Pero no todo acaba aquí. Los revolucionarios se vuelven contra sus propios correligionarios. Realizan purgas internas cuando ven amenazados sus intereses. Se refugian en cuerpos milicianos para imponer el terror, judicializan la disidencia política, censuran los medios informativos y usan métodos implacables de control social. Paralelamente, van tutelando las acciones ciudadanas, bajo el disfraz de una heroica participación popular. En la práctica encadenan al sujeto a depender de ellos con prebendas del Estado. Es una sofisticada estrategia que ejecutan al estilo de Pavlov, es decir, crear un reflejo condicionado que se expresa en conformismo social. Muchos que han acompañado ese proceso terminan triturados por el molino de la revolución.
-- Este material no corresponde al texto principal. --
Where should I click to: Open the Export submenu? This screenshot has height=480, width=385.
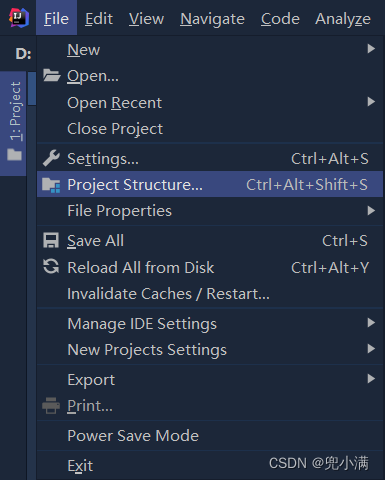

Unos pocos corren con suerte y sobreviven a ese despiadado proceso manejado por militantes resentidos.
Héctor Schmucler, un intelectual y defenestrado marxista argentino, llamó todo este proceso “la ilusión revolucionaria”. En sus célebres escritos sobre memoria, política, ética y subversión, revela un lenguaje refinado para referirse a la revolución como “ficción ejemplificada en la historia de Helena de Troya contada por Eurípides. El rapto de la esposa de Menelao no fue más que un simulacro de los dioses para justificar una guerra sangrienta y despiadada”. Para él la revolución solo sirve para fingir, simular olvido, enturbiar la ética del pensamiento. Es la conclusión a la que llega, hastiado de lo que creyó en sus años mozos.
En nuestra opinión, utilizando un lenguaje áspero, “es una farsa discursiva que engatusa a más de un inocente y lo condena a los cruentos túneles de la miseria, el hambre y la muerte”. Disculpen el término, pero es lo menos que puede esperarse de unos traficantes de esperanza y adormecedores del pueblo. Ellos, al llegar al poder, no quieren dejarlo. Hablan de autocríticas y no de arrepentimientos. No reconocen errores y suelen culpar a otros para evadir su inoperancia. Lo más llamativo es que crean mitos en torno a su figura para ser endiosados por la multitud. Al final –así lo demuestra la historia– terminan devorados por sus propios seguidores para ir al tortuoso camino descrito por Dante Alighieri en la Divina Comedia.